AI
The Vulnerability Overload Driving AI-Powered Scanners
Milan Williams described the pressure. Engineering teams face mandates requiring 90% of PRs from cursor or cloud code. Attackers use AI to instrument exploits for low severity vulnerabilities faster than ever. The number of vulnerabilities explodes. Security teams are overwhelmed and understaffed. Semgrep built an MCP server to scan code immediately after generation inside those agentic IDEs.
The Threat Landscape: MCP Remote RCE and Dedicated Attackers
Semgrep faced two threat vectors. In late 2024, an MCP remote command execution affected over 400,000 developers. The tool turned local servers into remote ones. Separately, a coordinated attack group called Team PCP targeted open source security companies to steal customer data. Team PCP was behind supply chain attacks on Axios and LLM. These threats forced stricter security standards.

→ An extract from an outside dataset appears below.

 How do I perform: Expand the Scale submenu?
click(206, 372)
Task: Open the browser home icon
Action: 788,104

Three Non-Negotiables for a Security Company’s MCP Server
Williams outlined three non-negotiables. First, protect customer environments. Vulnerabilities and source code are highly confidential IP. Second, reliability. Vulnerabilities must not appear one day and disappear the next. Deterministic outputs let teams codify security at scale. Third, minimize blast radius. Authentication and authorization must be scoped so a single compromise does not cascade to all customers.

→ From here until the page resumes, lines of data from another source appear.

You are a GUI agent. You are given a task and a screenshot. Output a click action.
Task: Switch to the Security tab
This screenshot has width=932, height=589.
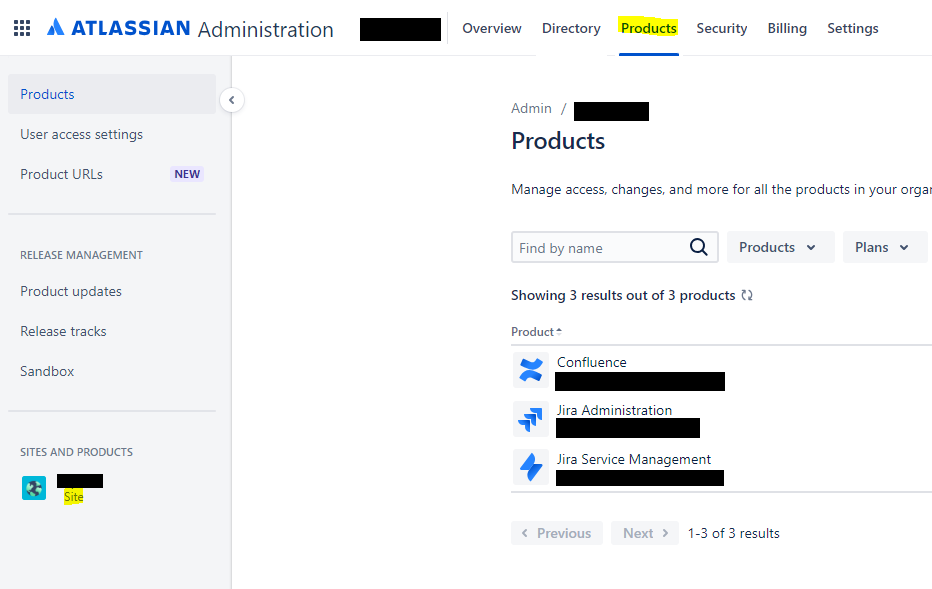pos(721,28)
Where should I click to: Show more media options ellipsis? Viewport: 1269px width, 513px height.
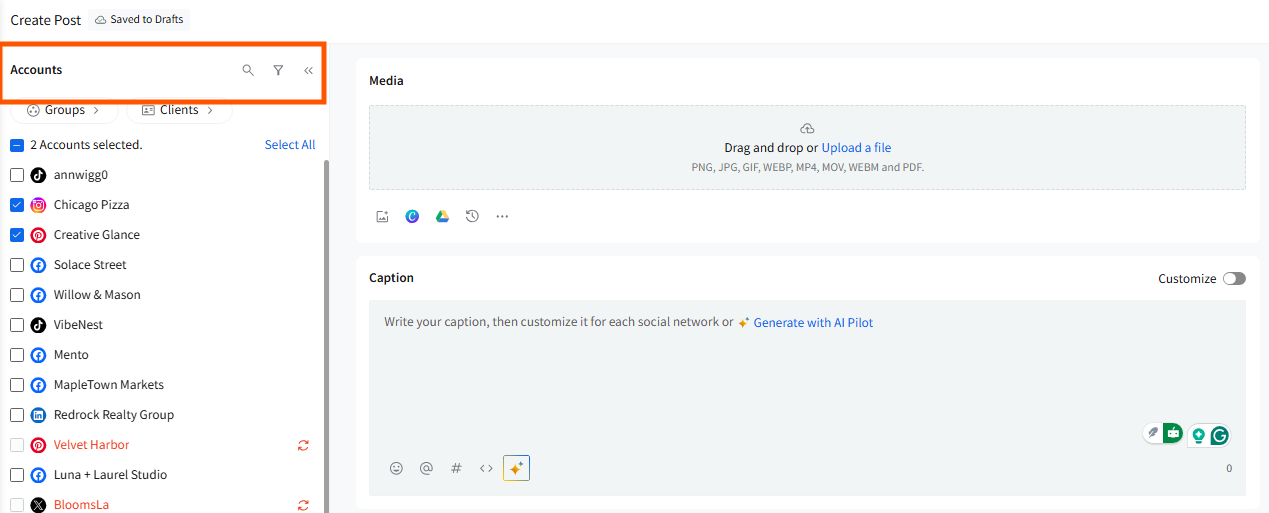pyautogui.click(x=502, y=216)
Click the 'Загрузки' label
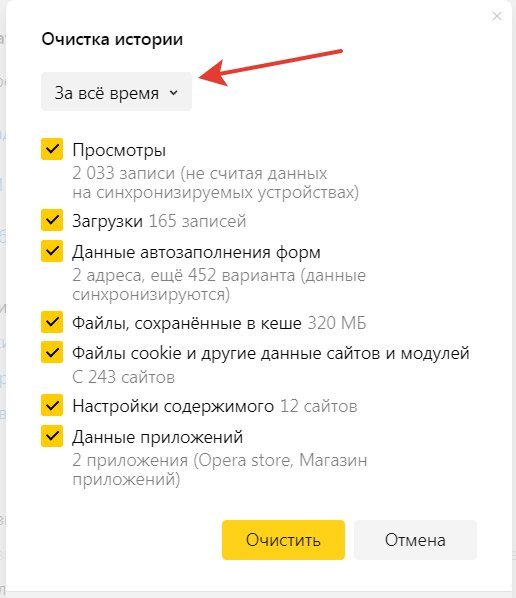 coord(108,221)
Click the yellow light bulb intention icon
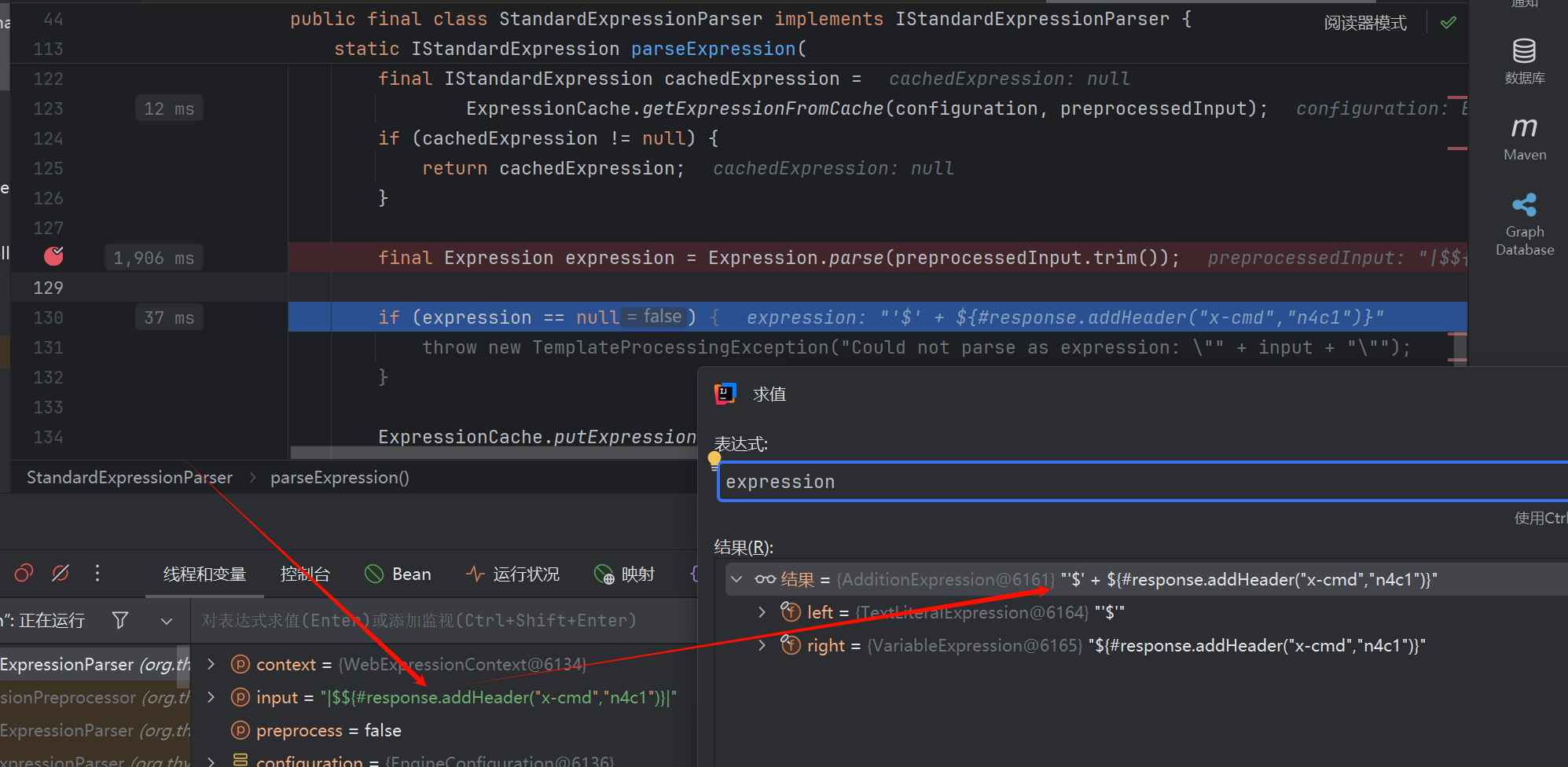The image size is (1568, 767). [714, 459]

Non-Determinism Solved by Hooks
Katrina Liu explained that agents rarely called Semgrep’s scan tool voluntarily, even with cursor rules. The team adopted hooks, a feature in agentic protocols that fires commands at specific events. They configured a post-tool-use hook on write and edit tools. Every time an agent wrote code, Semgrep scanned that snippet instantly. In a live demo, Claude generated a debug statement and Semgrep caught it inline, prompting the fix immediately.
Hallucinated File Content and the Local Server Tradeoff
The second challenge: agents hallucinated file content when passed as parameters, especially log files. Base64 encoding consumed too many tokens. Semgrep abandoned the remote MCP server and returned to a local one that reads the user’s file system directly. This solves accuracy but loses easy installation and OAuth. New hooks that override arguments may enable a remote server again.
Authentication: Tokens Today, OAuth Tomorrow
Authentication was essential to protect customer code and findings. For the local server, Semgrep uses a CLI token obtained via browser authentication stored locally. For a remote server, they implemented OAuth, but most users stay on local. A blocker remains: the hooks that make Semgrep deterministic use the same token as the local server, and OAuth is protocol-specific. Finding an alternative authentication method for hooks is an open problem.
Notable Quotes
“over 400,000 developers” Milan Williams · ▶ Watch (4:23)
“the agent actually hallucinates the file content” Katrina Liu · ▶ Watch (11:17)
“security teams wind up being really overstaffed not overstaffed overwhelmed and understaffed” Milan Williams · ▶ Watch (3:04)
“It’s almost like a one-click install” Katrina Liu · ▶ Watch (12:22)
Key Takeaways
- Hooks force deterministic scanning after every code write, solving agent non-determinism.
- Hallucinated file content makes remote MCP servers unreliable; local servers fix accuracy.
- Authentication must be scoped per customer and handle hooks without OAuth compatibility.
About the Speaker(s)
Milan Williams builds security products. He is a Senior Product Manager at Semgrep, a high-growth cybersecurity startup. He leads the teams responsible for Semgrep Code (SAST) and Secrets detection products. He recently graduated from Harvard University with degrees in Computer Science and Physics.
Katrina Liu is a software engineer at Semgrep. She is on the Semgrep Analysis Foundations Team, which owns and maintains the core static analysis functionality of the Semgrep tool. She is currently working on Semgrep’s MCP server.